Стабильная стенокардия напряжения 3 ФК
Такая форма заболевания позволяет больному определить начало приступа и принять меры, что позволит предотвратить его или минимизировать симптоматику. Болезнь в этой форме не сложно контролировать, а также выставить рамки дозволенного и определиться со своими возможностями. Стабильная стенокардия напряжения 3 ФК обещает сравнительно благополучный прогноз для больного.
Хуже дело обстоит с нестабильной стенокардией, так как приступы здесь могут начаться из ничего, без каких-либо причин и предпосылок. Неприятная особенность заболевания еще и в том, что препараты, применяемые для купирования приступа стенокардии, не всегда срабатывают при нестабильной форме.
Признаки стенокардии 3 ФК
- Приступ имеет четко выраженное начало и окончание, больным замечаются симптомы наступления приступа и его стихания.
- Боли за грудиной, отдающие в сердце, левую часть туловища, внутреннюю поверхность руки, шею, нижнюю челюсть.
- Изжога.
- Боль в области эпигастрия.
- Ощущение холода.
- Одышка.
- Боль, сжимающая и давящая, случается и жгучая.
- Быстрое наступление усталости.
- Слабость.
- Повышенное артериальное давление.
- Тахикардия.
- Бледность кожи.
- Выступает холодный пот.
- Тошнота и рвота.
- Удушье.
- Кашель.
- Аритмия с экстрасистолами.
Если поставлен диагноз «стенокардия напряжения 3 ФК», то это дает возможность больному оформить инвалидность.
Приступ стенокардии напряжения: причины
- Быстрая ходьба.
- Низкие температуры на улице.
- Сильный встречный ветер.
- Всплеск эмоций как отрицательных, так и положительных.
- Подъем по ступеням.
- Обильное потребление пищи.
- Движение по наклонной плоскости или даже ровной.
- Простая физическая нагрузка.
Приступ обычно продолжается 5 – 15 минут.
Диагностика стенокардии
Грамотный кардиолог с большим опытом работы способен поставить диагноз на основании осмотра пациента, его жалоб, изучения истории болезни. Но, все же для подтверждения диагноза рекомендуется провести дополнительные обследования.
- ЭКГ – проводится во время болевого приступа, что наиболее информативно.
- УЗИ сердца – помогает оценить состояния клапанной системы, выявить нарушения функциональности миокарда.
- Биохимический анализ крови, который покажет содержание холестерина и возможность поражения сосудов атеросклерозом.
- Ангиография коронарная – рентген сердечных артерий.
- МРТ – сложное дорогостоящее обследование, но дающее полное и качественное представление о пороках развития сердца, наличии тромбов, опухолей, проблем с сосудами.

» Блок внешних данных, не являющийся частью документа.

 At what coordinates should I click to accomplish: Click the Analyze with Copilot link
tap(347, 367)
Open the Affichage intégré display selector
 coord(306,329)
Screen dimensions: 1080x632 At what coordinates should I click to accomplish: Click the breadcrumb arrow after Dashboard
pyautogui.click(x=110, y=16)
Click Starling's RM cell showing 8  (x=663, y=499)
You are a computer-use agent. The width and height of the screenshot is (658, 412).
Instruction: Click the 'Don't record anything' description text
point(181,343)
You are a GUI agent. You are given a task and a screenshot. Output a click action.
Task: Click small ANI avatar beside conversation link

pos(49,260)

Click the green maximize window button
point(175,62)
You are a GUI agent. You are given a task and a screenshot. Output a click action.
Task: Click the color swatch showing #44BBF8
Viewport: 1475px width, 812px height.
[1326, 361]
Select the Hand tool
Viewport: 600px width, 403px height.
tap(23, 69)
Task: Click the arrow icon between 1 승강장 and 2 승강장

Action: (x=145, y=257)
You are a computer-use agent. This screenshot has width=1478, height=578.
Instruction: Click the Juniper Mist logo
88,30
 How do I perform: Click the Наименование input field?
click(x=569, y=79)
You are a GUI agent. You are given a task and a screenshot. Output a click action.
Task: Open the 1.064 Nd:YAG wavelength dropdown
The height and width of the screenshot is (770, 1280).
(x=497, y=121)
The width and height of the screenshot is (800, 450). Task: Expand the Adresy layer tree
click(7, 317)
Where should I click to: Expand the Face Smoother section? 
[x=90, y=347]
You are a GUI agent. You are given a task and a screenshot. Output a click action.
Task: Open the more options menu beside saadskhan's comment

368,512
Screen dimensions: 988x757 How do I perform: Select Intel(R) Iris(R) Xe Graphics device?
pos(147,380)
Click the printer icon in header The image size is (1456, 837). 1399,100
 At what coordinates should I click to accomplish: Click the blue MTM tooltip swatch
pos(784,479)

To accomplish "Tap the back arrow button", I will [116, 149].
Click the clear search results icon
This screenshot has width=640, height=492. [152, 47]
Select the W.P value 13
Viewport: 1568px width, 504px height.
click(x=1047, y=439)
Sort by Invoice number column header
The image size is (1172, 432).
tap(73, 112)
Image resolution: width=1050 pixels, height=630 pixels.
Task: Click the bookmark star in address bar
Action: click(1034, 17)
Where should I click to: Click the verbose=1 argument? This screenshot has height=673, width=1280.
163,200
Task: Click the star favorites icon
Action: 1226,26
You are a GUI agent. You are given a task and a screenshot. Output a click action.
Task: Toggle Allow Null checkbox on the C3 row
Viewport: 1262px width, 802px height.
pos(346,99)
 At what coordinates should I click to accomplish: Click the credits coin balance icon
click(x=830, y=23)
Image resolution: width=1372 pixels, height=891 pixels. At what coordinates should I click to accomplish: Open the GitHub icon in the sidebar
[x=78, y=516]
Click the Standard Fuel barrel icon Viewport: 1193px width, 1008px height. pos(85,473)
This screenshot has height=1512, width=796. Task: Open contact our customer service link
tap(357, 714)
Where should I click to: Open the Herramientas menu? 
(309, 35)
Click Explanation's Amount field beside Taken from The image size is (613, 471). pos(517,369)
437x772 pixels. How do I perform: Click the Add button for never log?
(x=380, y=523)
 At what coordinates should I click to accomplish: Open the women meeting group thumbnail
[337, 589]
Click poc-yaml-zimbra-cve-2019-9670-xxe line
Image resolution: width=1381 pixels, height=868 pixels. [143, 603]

- Суточный мониторинг при использовании аппарата холтера.
- Нагрузочные пробы.
Такие исследования дают полную картину о состоянии пациента и позволяют назначить адекватное лечение.
Что делать, если случился приступ
Прежде всего, нужно остановиться и прекратить физическую нагрузку и успокоить эмоции. Тут же положить под язык таблетку нитроглицерина, при сильном приступе можно использовать и две. Желательно, чтобы ротовая полость предварительно была увлажнена. Максимальная доза нитроглицерина – 5 таблеток, но это лишь в том случае, если медицинская помощь не предвидится. Заменить таблетки можно специальным спреем. Действие лекарства будет заметно уже через пару минут.
Запрещается прием валидола во время приступа стенокардии, так как это приведет к осложнениям заболевания.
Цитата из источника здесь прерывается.